• _Task statement_:
Copy out word for word the material from the line containing "Open アイテム menu in the lower bar" through its end, leaving out the pictures.
* Start Material supplied *
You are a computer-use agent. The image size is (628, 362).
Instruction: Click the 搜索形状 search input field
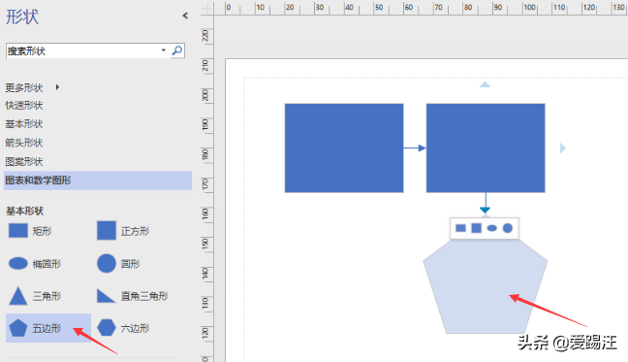point(83,50)
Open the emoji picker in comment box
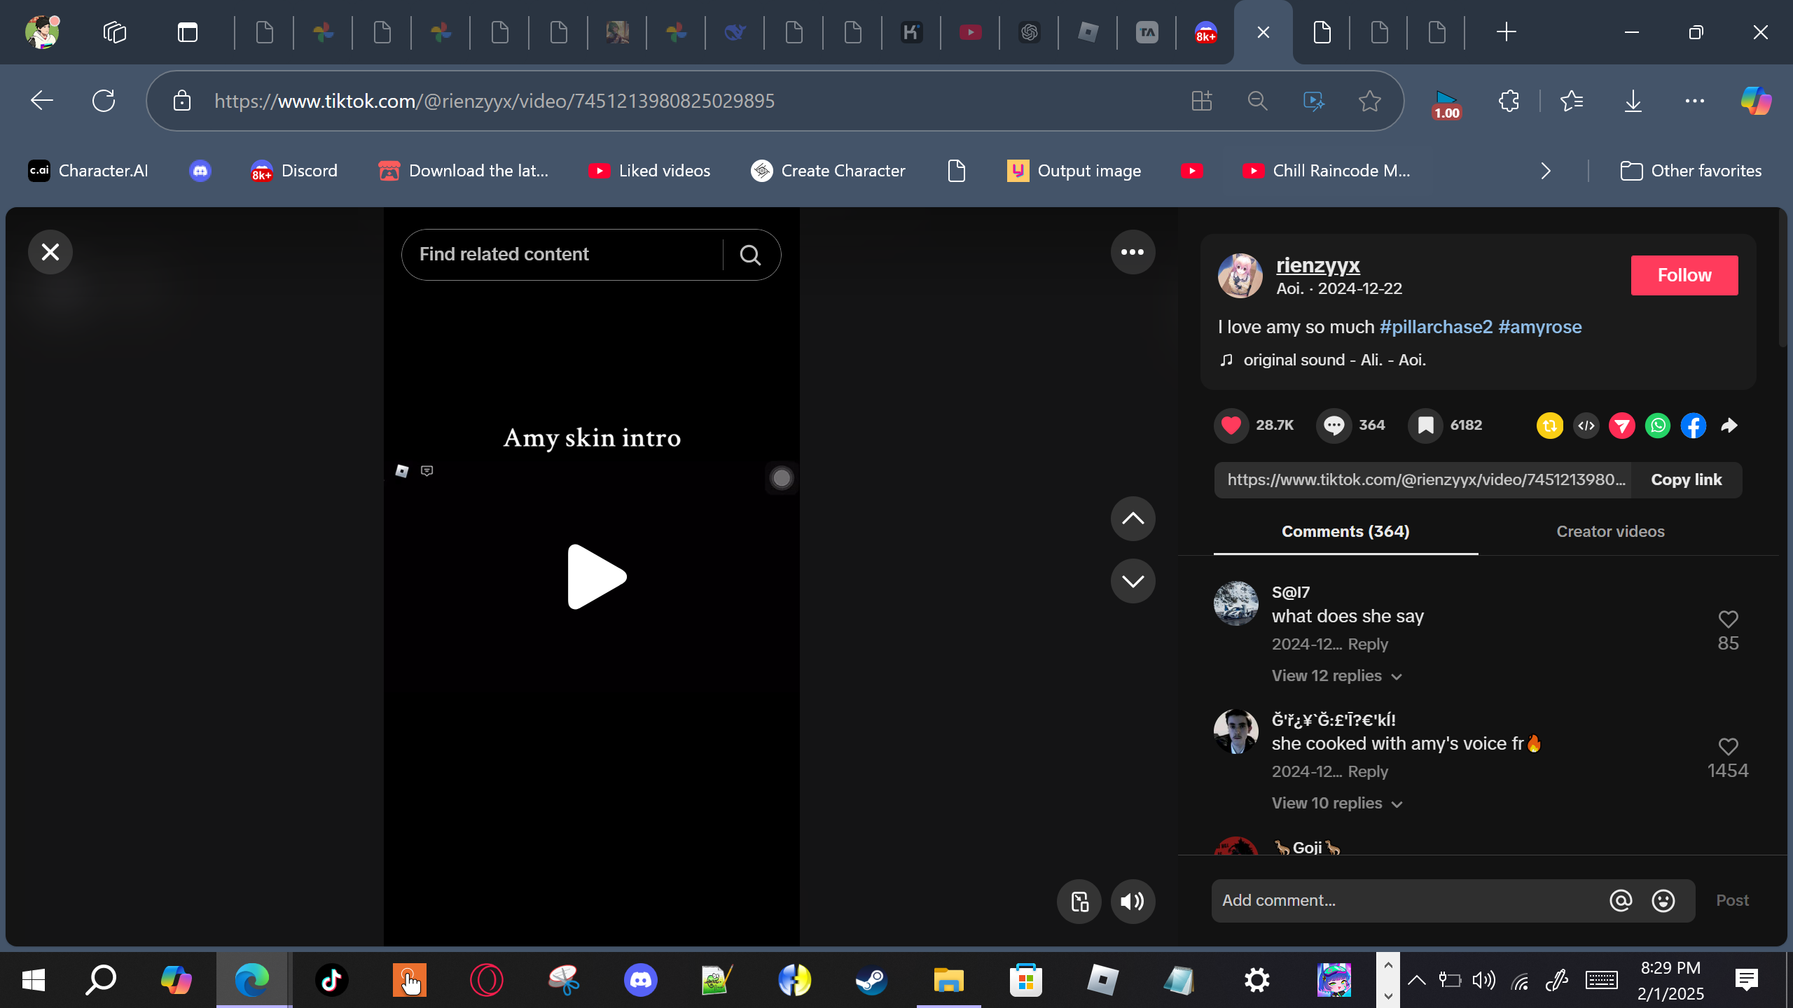The height and width of the screenshot is (1008, 1793). coord(1663,900)
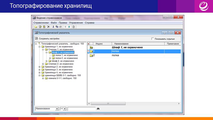The width and height of the screenshot is (213, 120).
Task: Click the binoculars search icon
Action: (98, 109)
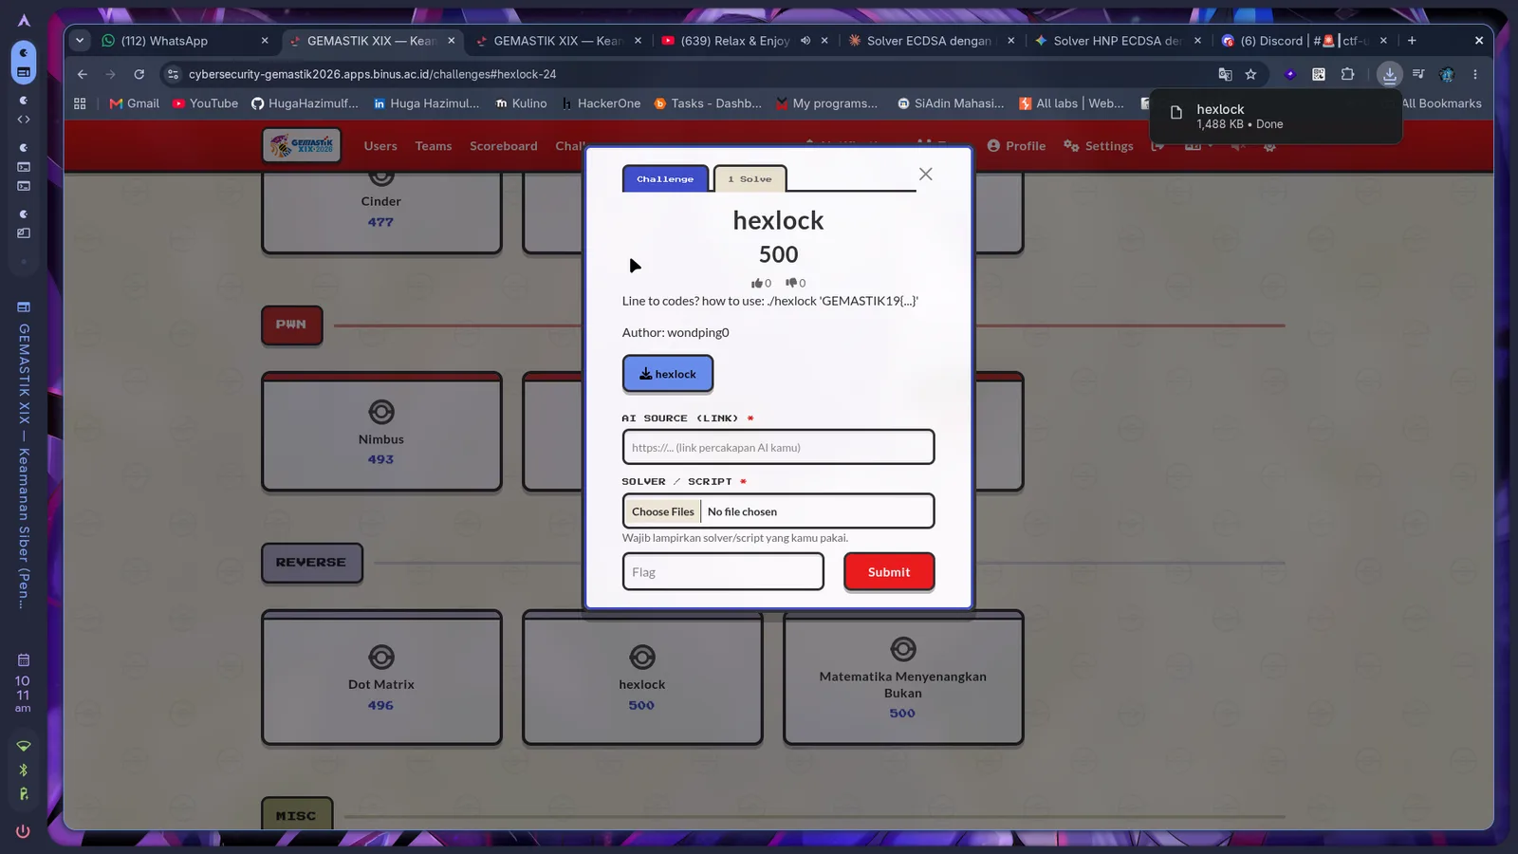Open the extensions puzzle icon

click(x=1347, y=74)
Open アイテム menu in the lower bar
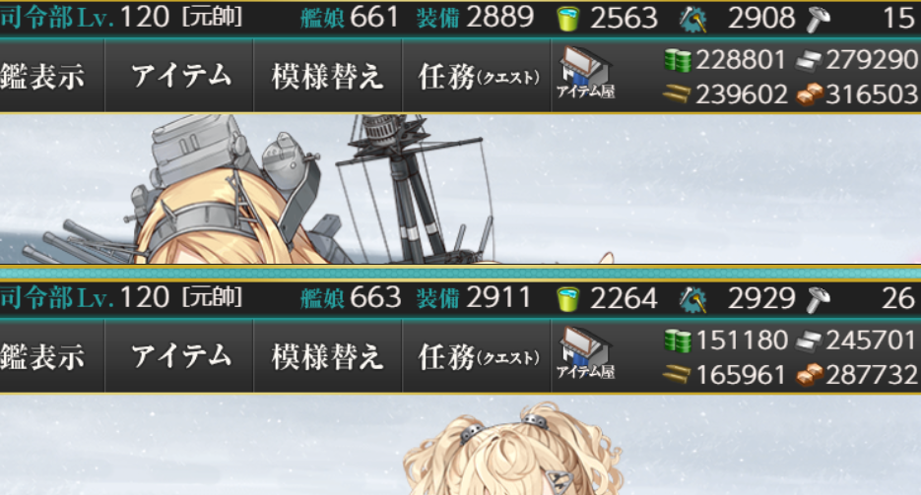This screenshot has width=921, height=495. [x=179, y=357]
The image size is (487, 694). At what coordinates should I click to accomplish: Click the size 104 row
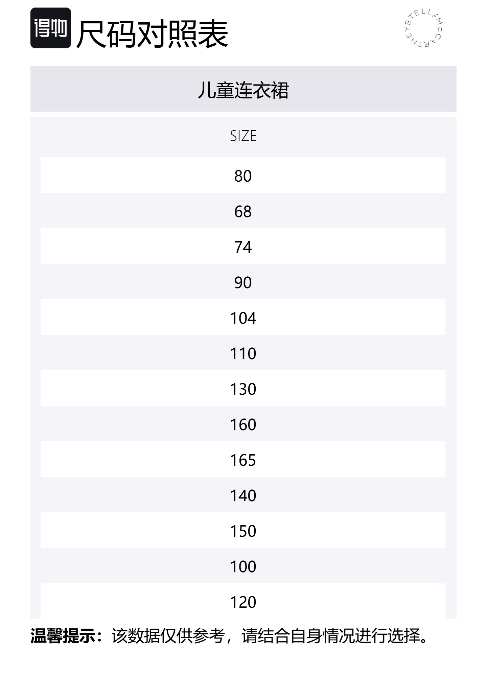pyautogui.click(x=243, y=318)
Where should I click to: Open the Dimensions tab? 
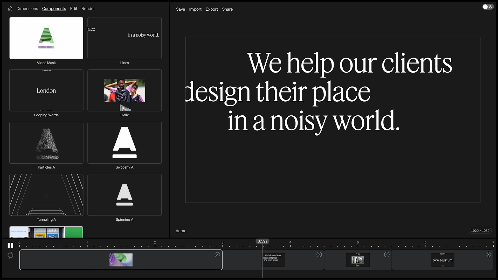click(x=27, y=9)
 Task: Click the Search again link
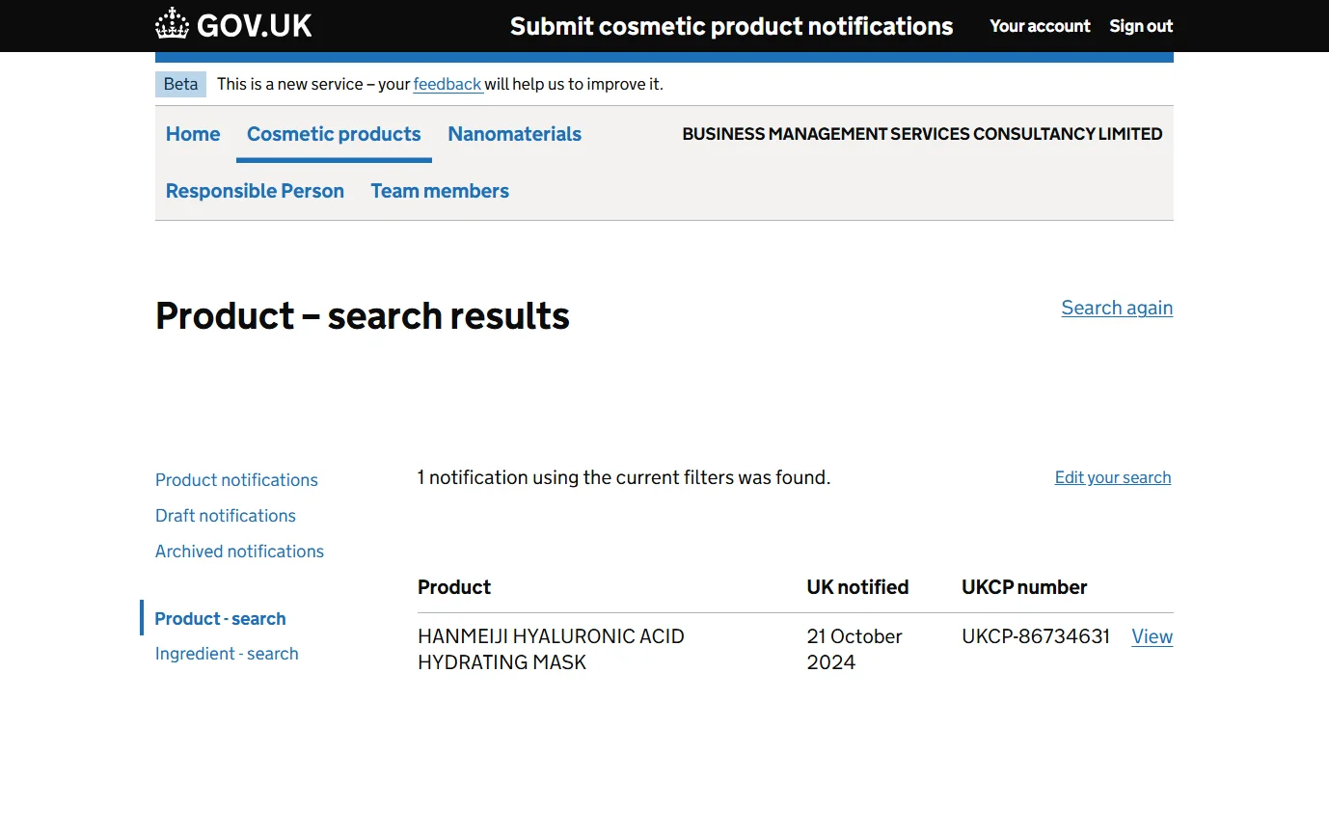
* End Material supplied *
• _Exercise answer_:
Open アイテム menu in the lower bar
This screenshot has width=921, height=495. [x=179, y=357]
The image size is (487, 694). At what coordinates should I click to accomplish: Click the size 104 row
pyautogui.click(x=243, y=318)
Where should I click to: Open the Dimensions tab? 
click(x=27, y=9)
 Task: Click the Search again link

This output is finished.